Show every line in the material below that contains the word "header". Case counts.
[Begin]
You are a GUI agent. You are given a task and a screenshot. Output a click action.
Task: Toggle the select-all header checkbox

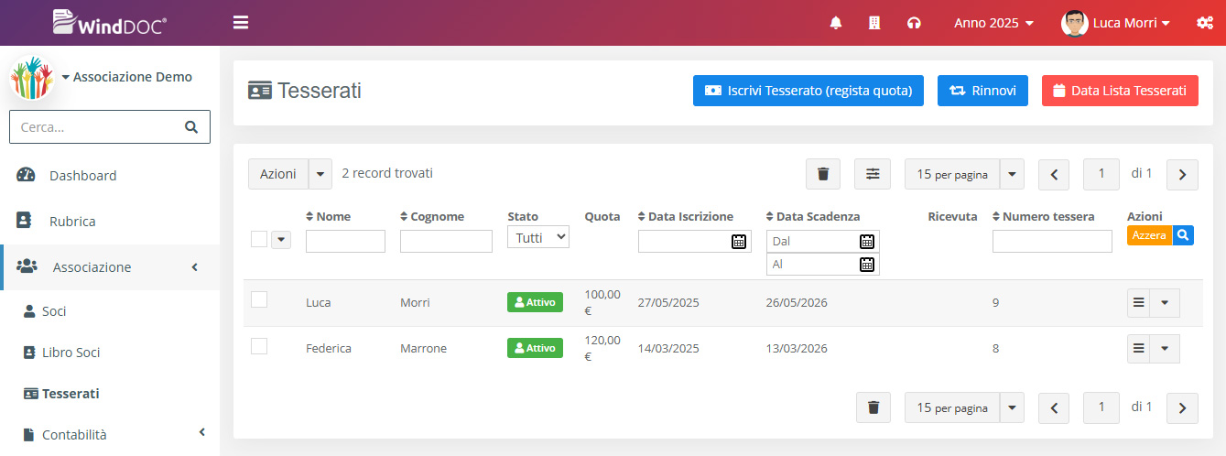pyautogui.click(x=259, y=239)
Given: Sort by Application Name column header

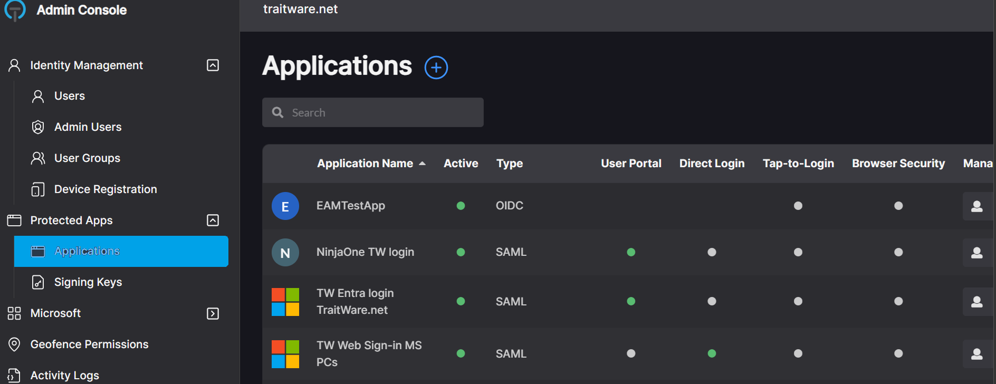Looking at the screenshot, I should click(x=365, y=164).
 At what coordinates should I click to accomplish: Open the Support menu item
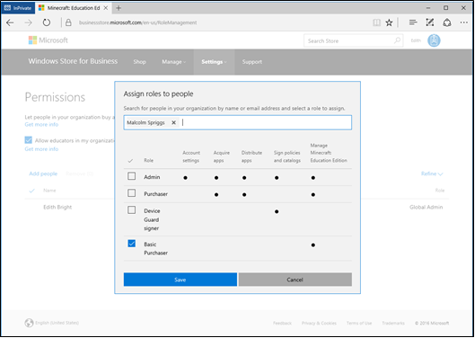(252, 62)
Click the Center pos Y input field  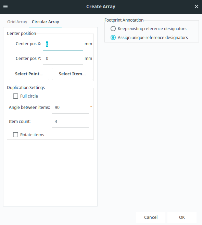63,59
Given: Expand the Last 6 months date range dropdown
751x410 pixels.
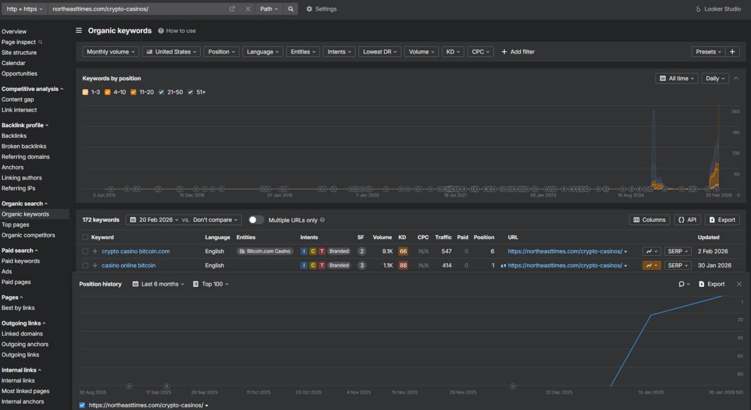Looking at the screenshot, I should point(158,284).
[End]
WORKED SOLUTION:
Task: Toggle the select-all header checkbox
Given: Sort by Application Name column header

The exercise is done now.